What’s in store next: The Titans’ nightmare season finally reaches its merciful conclusion with a home date against the Jaguars, who, amazingly, have been even less competitive than their division counterparts. Could Mike Munchak be coaching his final game with the Titans? It remains to be seen, but it is safe to say that another loss like this — especially against a club as bad as the Jaguars — won’t help his cause. The best-case scenario for the Titans is that Locker comes out and shreds Jacksonville’s woeful defense, providing at least a glimmer of hope heading into the offseason.
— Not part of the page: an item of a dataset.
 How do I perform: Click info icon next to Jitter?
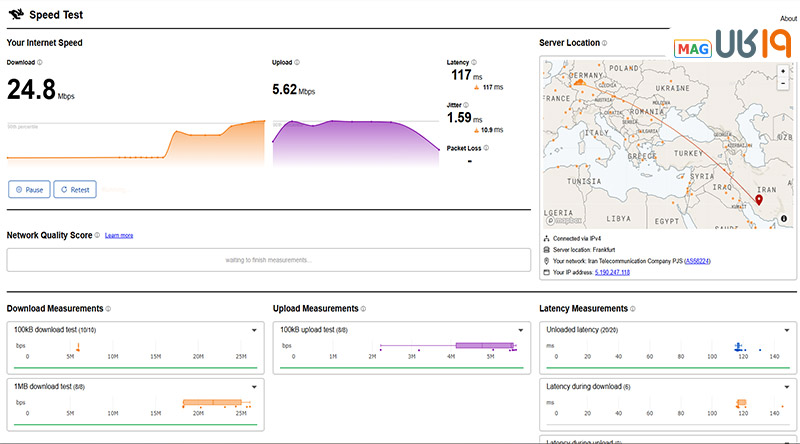(467, 104)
What the heck? Titans interim offensive coordinator Dowell Loggains said after the game that the Titans remain firmly committed to Locker — and what else is he supposed to say? But his worst game of the season comes at a time when we’re supposed to see progress; instead he continues to look less comfortable and more erratic with each passing week. When the Titans signed Matt Hasselbeck to a three-year deal prior to the 2011 season, the hope was that his services would no longer be needed by 2013. Now, it looks like not only will they be needed, but despite approaching age 38 shortly after next season begins, he likely still gives the Titans a better chance to win than Locker, the supposed future of the organization.